**Saved data entries**:
##############################

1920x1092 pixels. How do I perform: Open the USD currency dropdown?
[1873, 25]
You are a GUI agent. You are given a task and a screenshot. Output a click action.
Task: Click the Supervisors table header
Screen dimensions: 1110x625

##############################

**Activity**: Print all of the entries exactly as they are written.

**Exercise output**:
1920x1092 pixels. How do I perform: Open the USD currency dropdown?
[1873, 25]
You are a GUI agent. You are given a task and a screenshot. Output a click action.
Task: Click the Supervisors table header
Screen dimensions: 1110x625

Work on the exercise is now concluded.